First they were forced to cancel a visit in Belize, where local Mayan people opposed their presence.
Then, in Jamaica, Prime Minister Andrew Holness told the couple that his island nation would be “moving on” to “fulfil our true ambitions as an independent, developed, prosperous country.”
The Jamaican government has a timeline. It wants to be a republic in time for its next general election in 2025.
Last year, Jamaica said it would formally petition the U.K. government to pay reparations for overseeing the forced transportation of an estimated 600,000 enslaved Africans to sugar and banana plantations on the island.
With nearly three million people, Jamaica is by far the largest of the Caribbean realms. Its departure from the British Crown would mean that four out of five people in former British colonies around the Caribbean would live under a republican system of government.
‘Complete the circle of independence’
The British in the nineteenth century went from being the world’s biggest slavers to its most ardent abolitionists, and the Royal Navy strived to suppress the African slave trade decades before the U.S., Cuba or Brazil emancipated enslaved people.
But it’s also true that the wealth of the Royal Family, and of British cities such as Liverpool, rests partly on the stolen labour of generations of enslaved people — people who were never compensated for what was taken from them, while slaveowners were generously indemnified following abolition.
Plantation slavery in the British Caribbean was replaced with a discriminatory system that effectively limited the franchise to a small, mostly white elite, while the majority continued to face harsh working conditions and even harsher repression if they rebelled.
Still, most of the British Caribbean continued to accept the Queen as head of state following independence. Only Guyana, Trinidad and Tobago, and Dominica chose the republican alternative.

* * *

• [Set task A]:
Which countries does the article on Jamaica and the British Crown say chose the republican alternative after independence?

(Word and element location data)
* * *

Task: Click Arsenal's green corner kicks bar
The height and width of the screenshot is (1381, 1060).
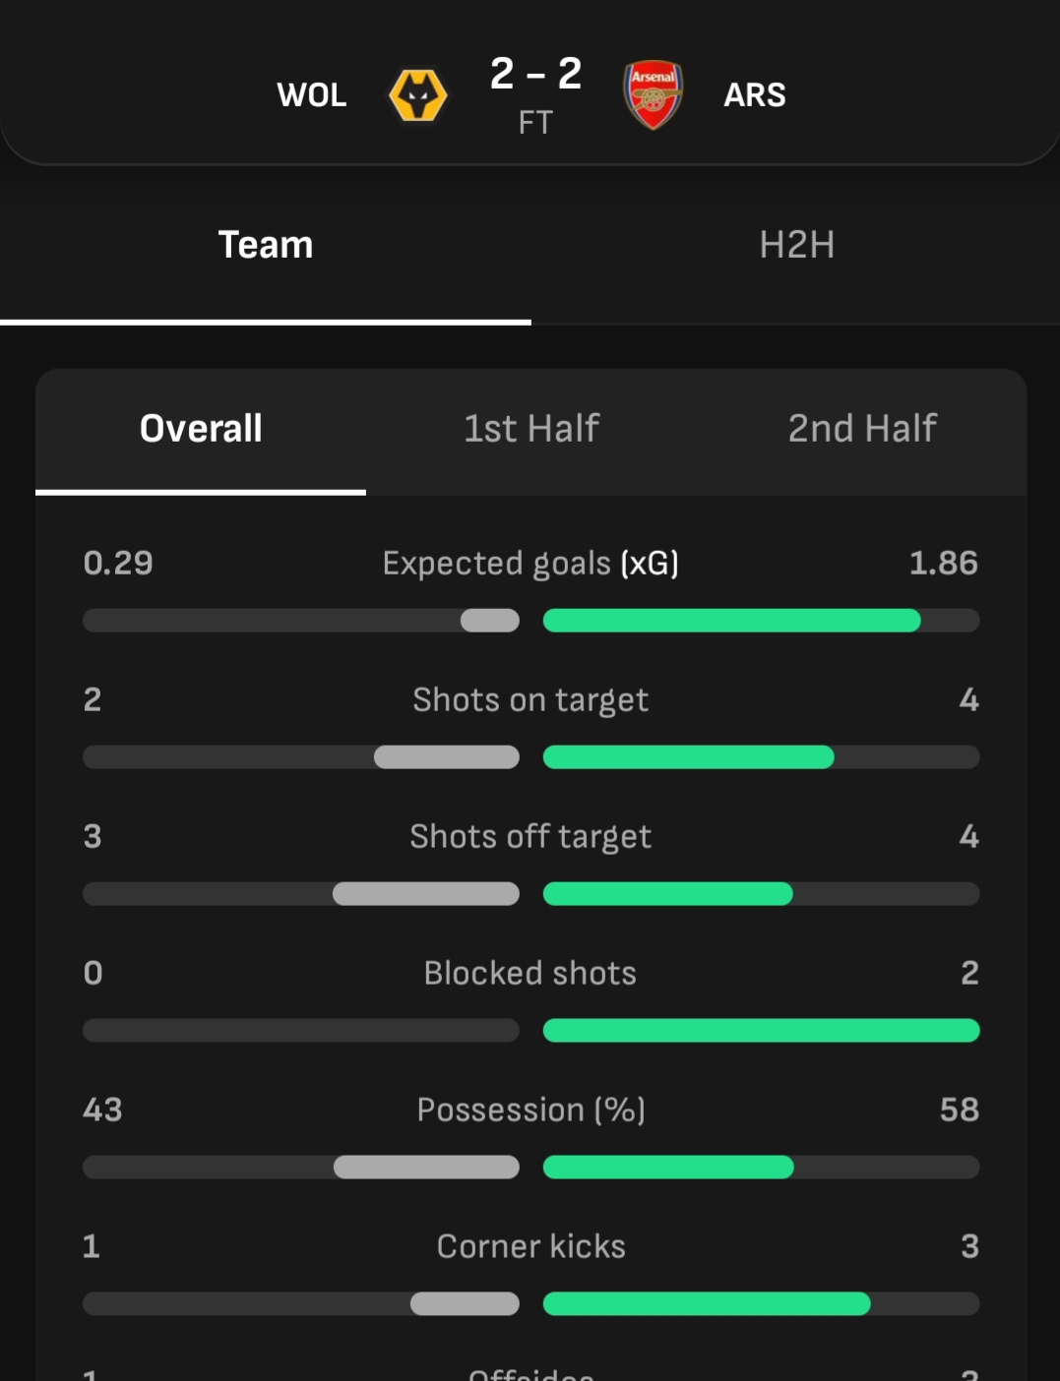Action: pos(707,1304)
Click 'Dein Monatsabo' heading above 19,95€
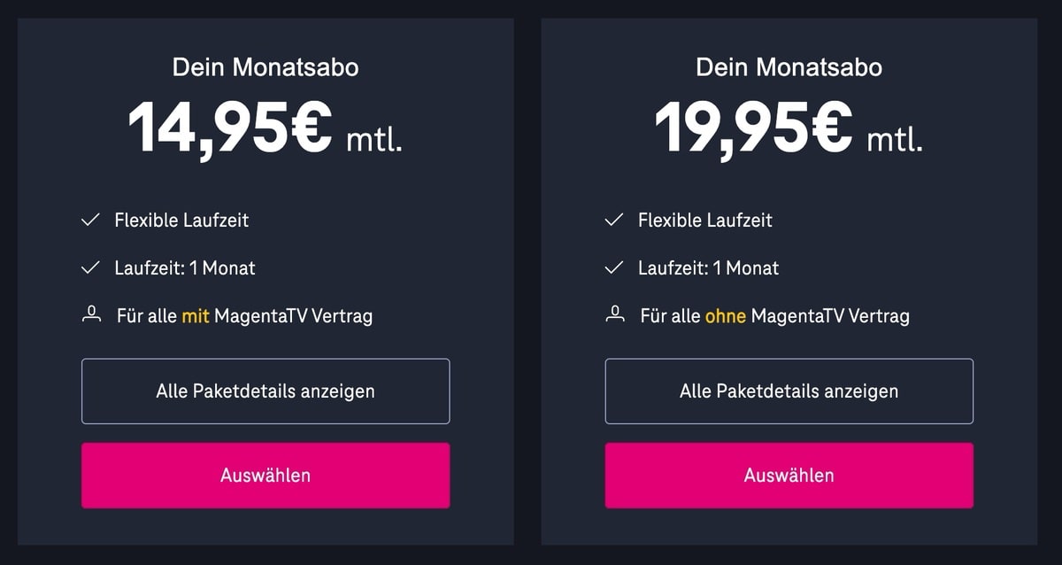This screenshot has height=565, width=1062. pos(789,67)
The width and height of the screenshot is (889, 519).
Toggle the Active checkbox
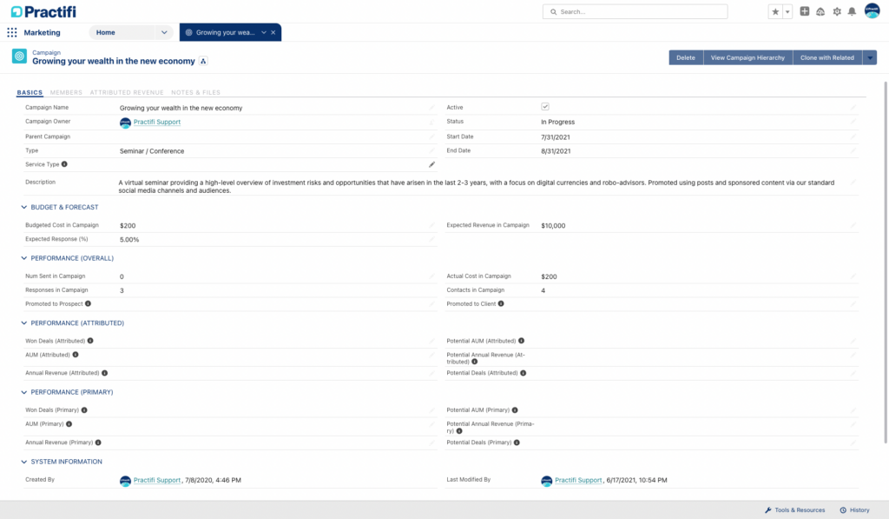545,107
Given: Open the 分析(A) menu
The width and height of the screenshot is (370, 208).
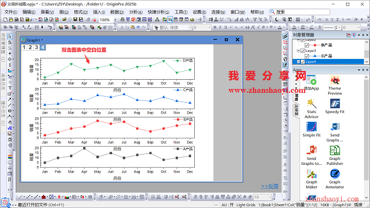Looking at the screenshot, I should [x=135, y=12].
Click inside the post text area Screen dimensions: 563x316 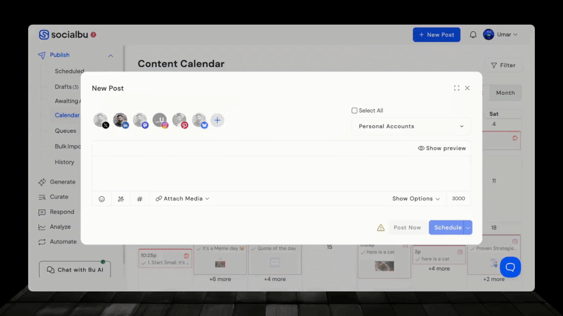[281, 173]
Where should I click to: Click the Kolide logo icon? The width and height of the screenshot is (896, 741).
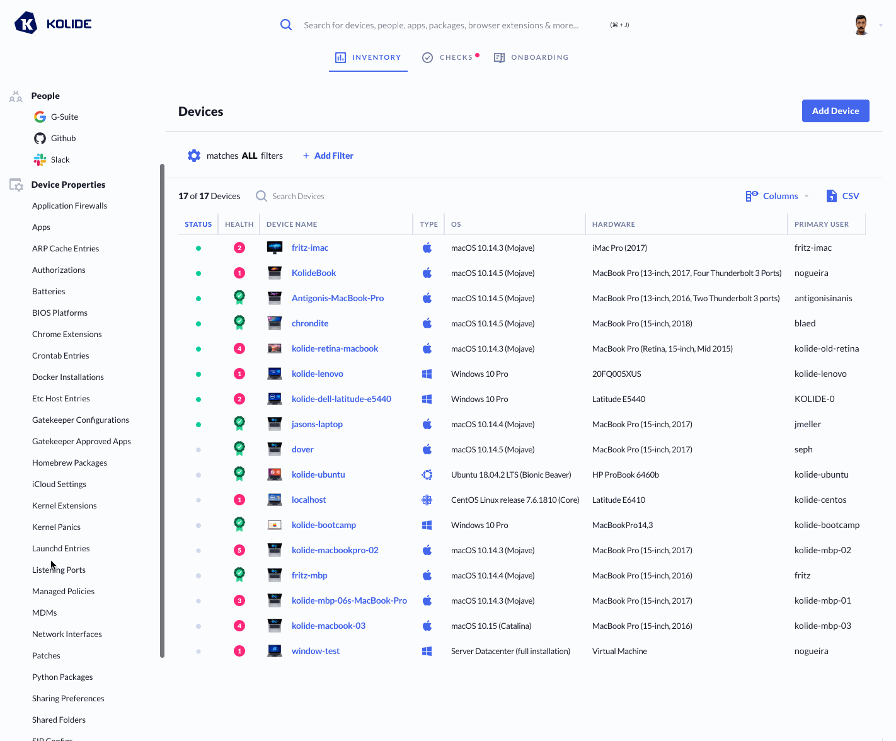25,23
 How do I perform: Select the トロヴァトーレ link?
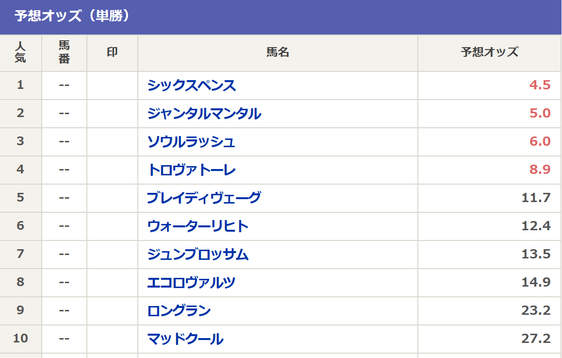[191, 170]
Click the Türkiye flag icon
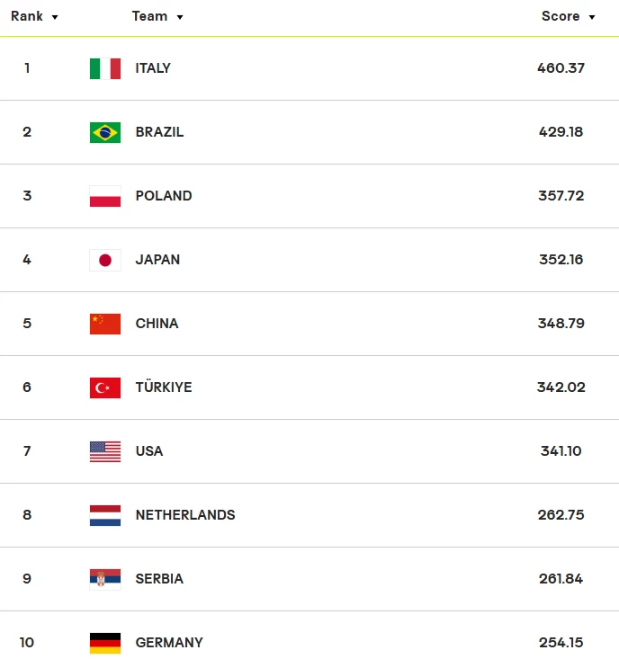The width and height of the screenshot is (619, 659). pos(105,387)
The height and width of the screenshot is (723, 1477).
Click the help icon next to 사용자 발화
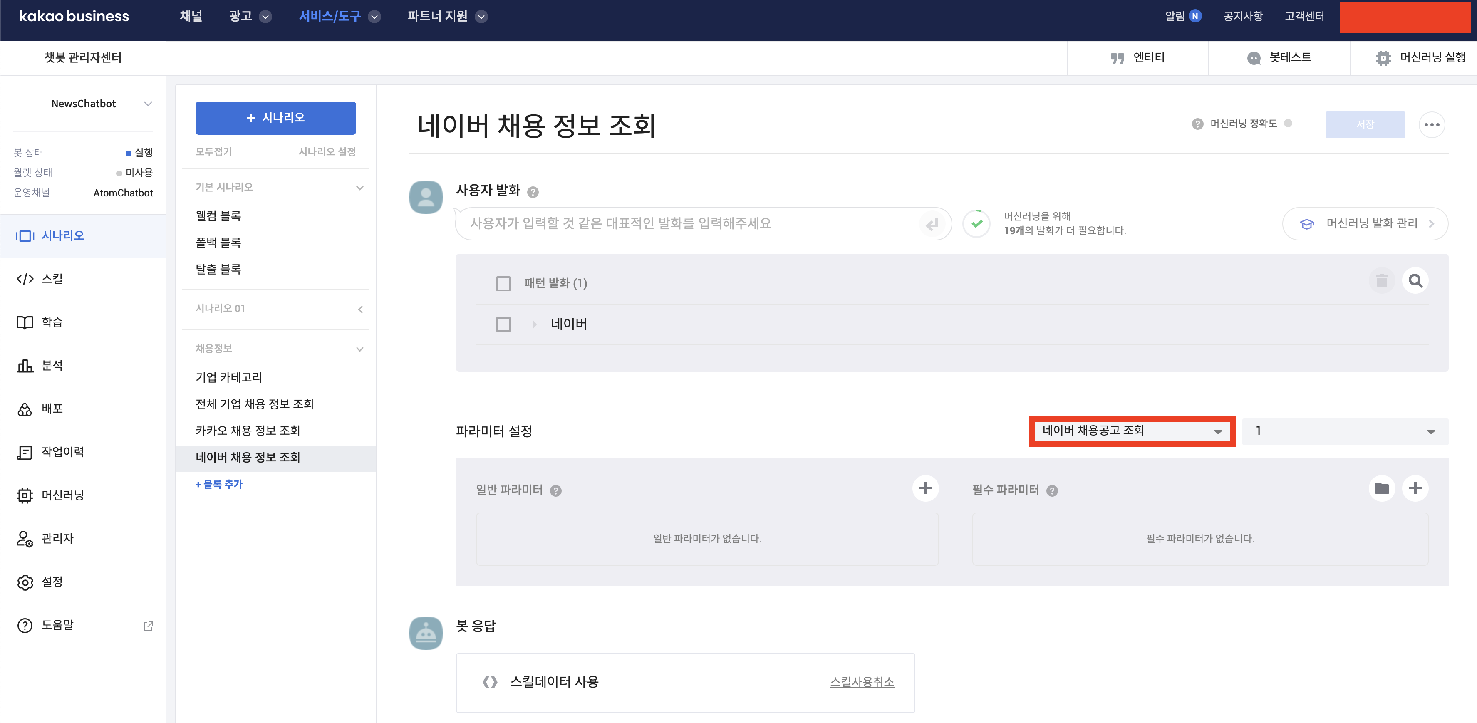point(533,192)
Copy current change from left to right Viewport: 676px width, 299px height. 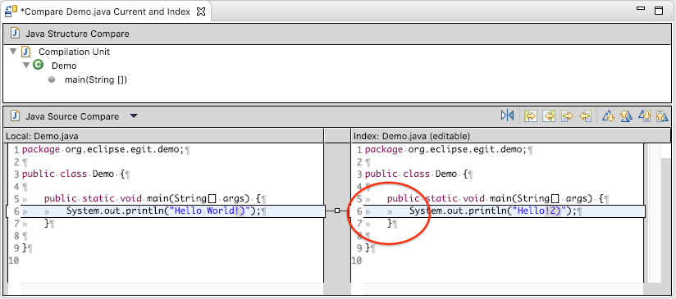point(567,116)
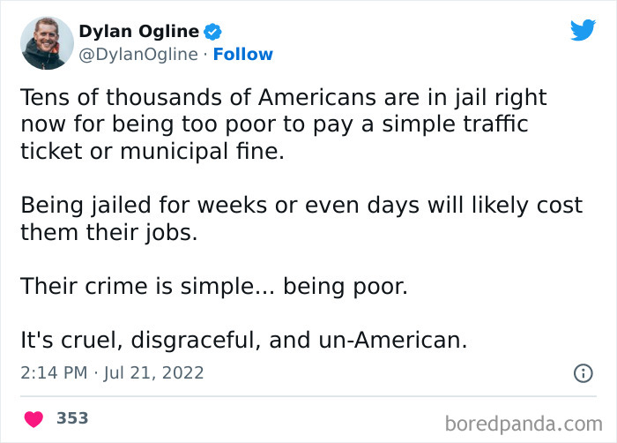Open Dylan Ogline's profile photo

click(44, 43)
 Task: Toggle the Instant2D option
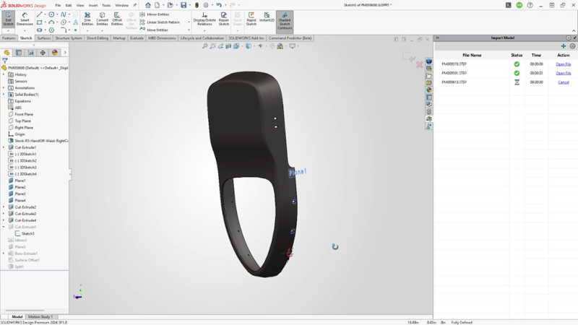point(267,19)
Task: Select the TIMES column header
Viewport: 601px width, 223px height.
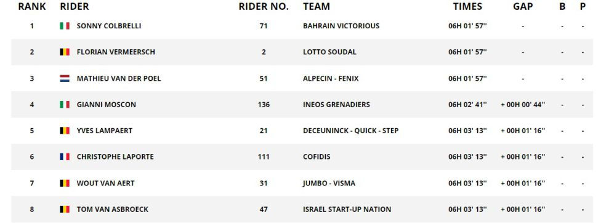Action: 467,7
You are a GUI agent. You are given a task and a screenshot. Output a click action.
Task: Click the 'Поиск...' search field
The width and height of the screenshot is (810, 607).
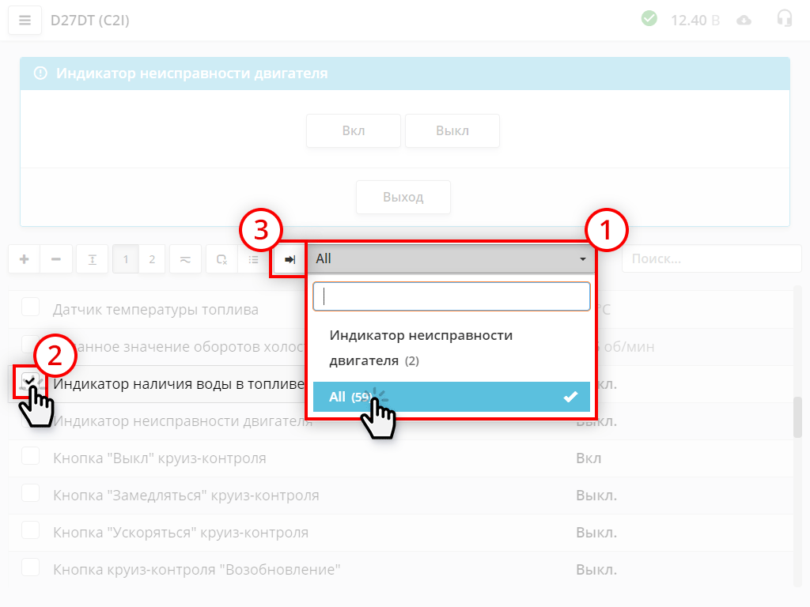click(710, 258)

* * *

• [Set task B]:
Copy the records exactly, starting at the line that contains "Task: Toggle the Instant2D option" and ending at the last line of the records, with both included. Leave out the pictures.

• [Output A]:
Guyana, Trinidad and Tobago, and Dominica.

• [Output B]:
 Task: Toggle the Instant2D option
point(267,19)
Task: Select the TIMES column header
Viewport: 601px width, 223px height.
Action: 467,7
You are a GUI agent. You are given a task and a screenshot. Output a click action.
Task: Click the 'Поиск...' search field
The width and height of the screenshot is (810, 607).
click(710, 258)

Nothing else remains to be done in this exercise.